* **Short problem A**
Transcribe the part of the blog post on the Madoff Ponzi scheme between "As despicable as" and "butt, big time.", inclusive.
* **Short problem B**
Pick up the blog post on the Madoff Ponzi scheme after its last sentence and write the next part.

--- BEGIN Text to read ---

Monday, June 1, 2009

Too Good To Be True? It Probably Is!

“Greed is good”, as Gordon Gekko exclaimed in the 1987 movie “Wall Street”. It looks like quite a few people agreed with that statement as the revelations about the Ponzi scheme run by Bernard Madoff has been unfolding recently, and has caught quite a few South Floridians in it’s web of deceit.

A Ponzi scheme is a swindle in which a quick return on an initial investment is paid out of funds from new investors, which lures the victim or victims into bigger risks, and eventually results in a financial bust and the loss of most all the money invested.

As despicable as Bernard Madoff was in his operation of his financial Ponzi scheme, the people who got caught up in his web of deceit, couldn’t control the greed “ gene”, that is residing in all of us, and it came out to bite these people, in the butt, big time.

The “victims” of this scam were not illiterate school dropouts, who were taken advantage of by a smooth talking charlatan, but were some of the wealthiest “machers” here and around the country, and in foreign countries as well. Fred Wilpon, owner of the N.Y.Mets, Steven Spielberg, famed Hollywood producer, Mort Zuckerman, owner of the N.Y. Daily News and U.S. News and World report, and Sen. Frank Lautenberg (D-N.J.), were some of the famous people taken for a ride on the Madoff scam machine. It is estimated that up to $50 billion has been lost by these and other investors. The final total will probably never be known.

Some people were looking for that proverbial, “pot of gold” at the end of the rainbow, and believed that Bernie Madoff was some sort of a “financial genius” who could produce financial profits more than double the prevailing rate of what banks and other financial institutions were giving their depositors and clients. Greed blinded these people when they should have known that this guy was just another “snake oil” salesman selling a bogus product.

--- END Text to read ---
--- BEGIN Recorded information ---

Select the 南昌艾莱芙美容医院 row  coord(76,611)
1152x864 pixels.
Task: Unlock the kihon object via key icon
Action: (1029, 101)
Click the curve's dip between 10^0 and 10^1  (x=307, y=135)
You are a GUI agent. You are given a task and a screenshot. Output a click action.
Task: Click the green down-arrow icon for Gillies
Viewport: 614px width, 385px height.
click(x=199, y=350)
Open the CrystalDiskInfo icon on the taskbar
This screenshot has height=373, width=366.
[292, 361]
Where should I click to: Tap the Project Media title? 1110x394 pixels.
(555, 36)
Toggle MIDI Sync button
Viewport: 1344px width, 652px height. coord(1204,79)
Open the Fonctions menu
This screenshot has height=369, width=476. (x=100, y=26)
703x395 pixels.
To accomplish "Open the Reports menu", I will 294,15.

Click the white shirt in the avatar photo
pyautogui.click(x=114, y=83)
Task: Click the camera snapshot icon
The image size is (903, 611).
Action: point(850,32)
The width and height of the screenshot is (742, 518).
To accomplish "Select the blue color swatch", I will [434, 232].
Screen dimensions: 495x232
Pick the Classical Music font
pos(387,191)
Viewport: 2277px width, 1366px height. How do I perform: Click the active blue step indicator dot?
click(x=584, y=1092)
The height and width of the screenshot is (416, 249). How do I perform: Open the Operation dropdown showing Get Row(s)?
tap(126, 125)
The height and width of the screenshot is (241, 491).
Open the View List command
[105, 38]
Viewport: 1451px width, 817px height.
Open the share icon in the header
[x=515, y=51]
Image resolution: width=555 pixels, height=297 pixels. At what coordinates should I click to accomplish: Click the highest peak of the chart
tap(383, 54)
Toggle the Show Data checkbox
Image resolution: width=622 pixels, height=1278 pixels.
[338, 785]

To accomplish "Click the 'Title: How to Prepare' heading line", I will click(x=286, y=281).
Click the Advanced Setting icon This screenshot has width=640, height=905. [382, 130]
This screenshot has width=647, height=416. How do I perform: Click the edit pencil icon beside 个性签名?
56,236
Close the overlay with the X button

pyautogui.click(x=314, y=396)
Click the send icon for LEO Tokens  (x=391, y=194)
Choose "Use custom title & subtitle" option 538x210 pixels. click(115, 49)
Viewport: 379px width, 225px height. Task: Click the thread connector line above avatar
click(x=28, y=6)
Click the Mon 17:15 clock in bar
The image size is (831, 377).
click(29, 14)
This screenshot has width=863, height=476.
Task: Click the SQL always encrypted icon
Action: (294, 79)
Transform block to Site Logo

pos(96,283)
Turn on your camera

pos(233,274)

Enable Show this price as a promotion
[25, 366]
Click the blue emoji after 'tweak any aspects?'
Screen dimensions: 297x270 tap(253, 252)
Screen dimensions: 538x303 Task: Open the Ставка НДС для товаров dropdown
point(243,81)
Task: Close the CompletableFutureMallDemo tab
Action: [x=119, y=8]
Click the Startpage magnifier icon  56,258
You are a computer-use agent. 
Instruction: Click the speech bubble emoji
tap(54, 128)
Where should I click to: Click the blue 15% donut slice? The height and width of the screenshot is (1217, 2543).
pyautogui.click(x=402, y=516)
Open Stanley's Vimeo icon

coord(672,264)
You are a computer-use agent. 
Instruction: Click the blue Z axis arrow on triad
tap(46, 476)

--- END Recorded information ---

* **Final result A**
As despicable as Bernard Madoff was in his operation of his financial Ponzi scheme, the people who got caught up in his web of deceit, couldn’t control the greed “ gene”, that is residing in all of us, and it came out to bite these people, in the butt, big time.

* **Final result B**
Mahatma Ghandi once said, “There is enough for everyone’s need, but not enough for even one person’s greed”. Getting annual returns of between 12% and 15% was not normal in the realm of today’s business and financial investing – it should have raised a “red flag” if anyone wanted to know how this “guru” knew something nobody else knew? In other words, “If it’s too good to be true, it probably is”, should have been the catchword, heeded by all the dupes, who entrusted this guy with their life savings and their philanthropic trusts.

I don’t wish hardships on anyone, as “there, but for the grace of God, go I”, but when the greed “ gene” takes over, it’s very difficult to act rationally when the dollar signs cover your eyes and warp your judgment. This won’t be the last time somebody will attempt to “screw” his friends and friends of friends in order to live the “good life” on the backs of his naïve victims, but it should be a wake up call, to all investors, to be vigilant in the future for the enticing deals that seems “too good to be true”, because as we’ve seen in this case, “they probably are”.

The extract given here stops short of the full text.